I began to see challenging conversations differently. I started to realize that my current status in life was the direct result of the decisions I had made in the past, and if I wanted something different in the future, all I needed to do was start making better decisions now, which meant having a lot of difficult conversations.
The Power of No
When deciding whether to do something, if you feel anything less than “Wow! That would be amazing! Absolutely! Hell yeah!” — then say “no.” — Derek Sivers
There is much debate in the self-help rotunda surrounding the idea of saying no to opportunities. I will give you my two cents. Say no. Say no to everything you are not excited about. I do not care if you are just starting out in your job or if you are a busy executive. Saying no is a secret superpower. Not only will it free you up to focus on what matters to YOU. Saying no is the best way to understand who you are and what you want. A life dictated by the schedule and desires of someone else is a failed one.
When I decided to quit my first job in consulting, I had no plan. It was not preconceived. I had no other job waiting. What initiated the decision to leave was my newfound confidence in myself to have tough conversations. And my understanding of the power of no.
I hated my job, and I knew it was not what I wanted to do, but unlike the me of the past, I did something about it. During my mid-year reviews, after receiving positive feedback, the Managing Director asked me what I thought about my future in the group. Without hesitation, I replied that I saw no future in the group, and in fact, I was quitting.
That was my last day working there.
I walked out of the office scared about what I would do next, but feeling a sense of clarity from just having another tough conversation, this time with someone else. My life was starting to take the direction I wanted it to go, and all because I was having conversations that I knew all along needed to take place.
Sure, I was afraid that I might not find a job or that I had just thrown my career away, but something happens inside of you the moment you start living your truth, it is an inner confidence that you will figure it out. And you know what, I did.
One simple, but tough, method of practicing this is by committing yourself to talking to one stranger a day, beyond just "hello". Ask the person what the most important lesson she learned from her father was. Ask him about his favorite meal to make. Ask them anything that goes deeper than the casual. The hardest part will be approaching them, but just tell yourself that you will never see this person again and who cares if you embarrass yourself. Plus, you will hear some amazing stories.
Be Steadfast in Your Decisions; Flexible in Your Approach
Within days of leaving my previous job, I was on a plane to NYC for a final round interview with a startup, my dream job at the time. I nailed the interview and received the offer that night. I knew this meant that I would need to leave my girlfriend and friends to move to a new city where I only knew a few people, but something deep inside me said it was the right move.
The following week, my now fiancée and I discussed the offer in detail and what it meant for our relationship. Having this conversation was big for us. We had vaguely talked about our future in the past, and I think we both knew that we wanted to get married, but we had never gone deep on the notion of what to do if one of us moved.

WRITTEN TASK
Could you transcribe the essay on saying no word for word, between "I began to see" and "of difficult conversations.", inclusive?

DATA PROVIDED
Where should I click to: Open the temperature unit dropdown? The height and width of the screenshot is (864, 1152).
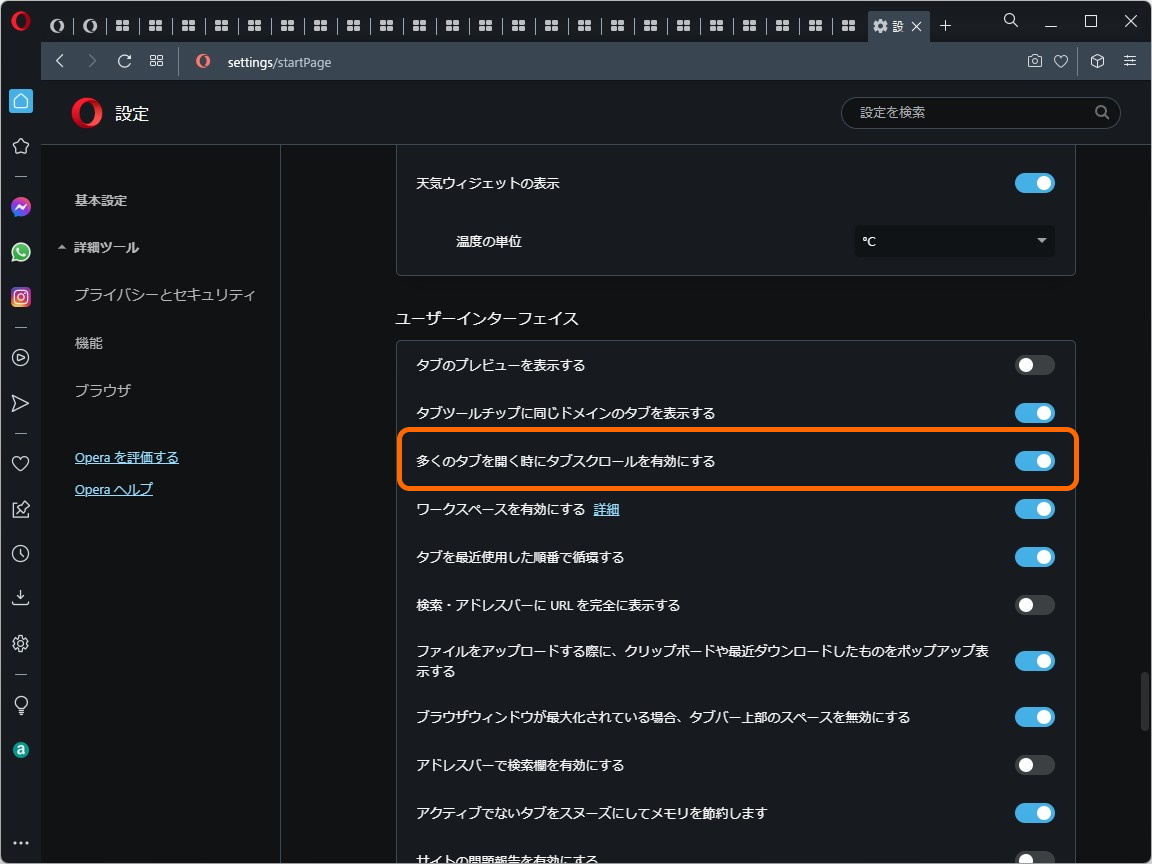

WRITTEN REPLY
I began to see challenging conversations differently. I started to realize that my current status in life was the direct result of the decisions I had made in the past, and if I wanted something different in the future, all I needed to do was start making better decisions now, which meant having a lot of difficult conversations.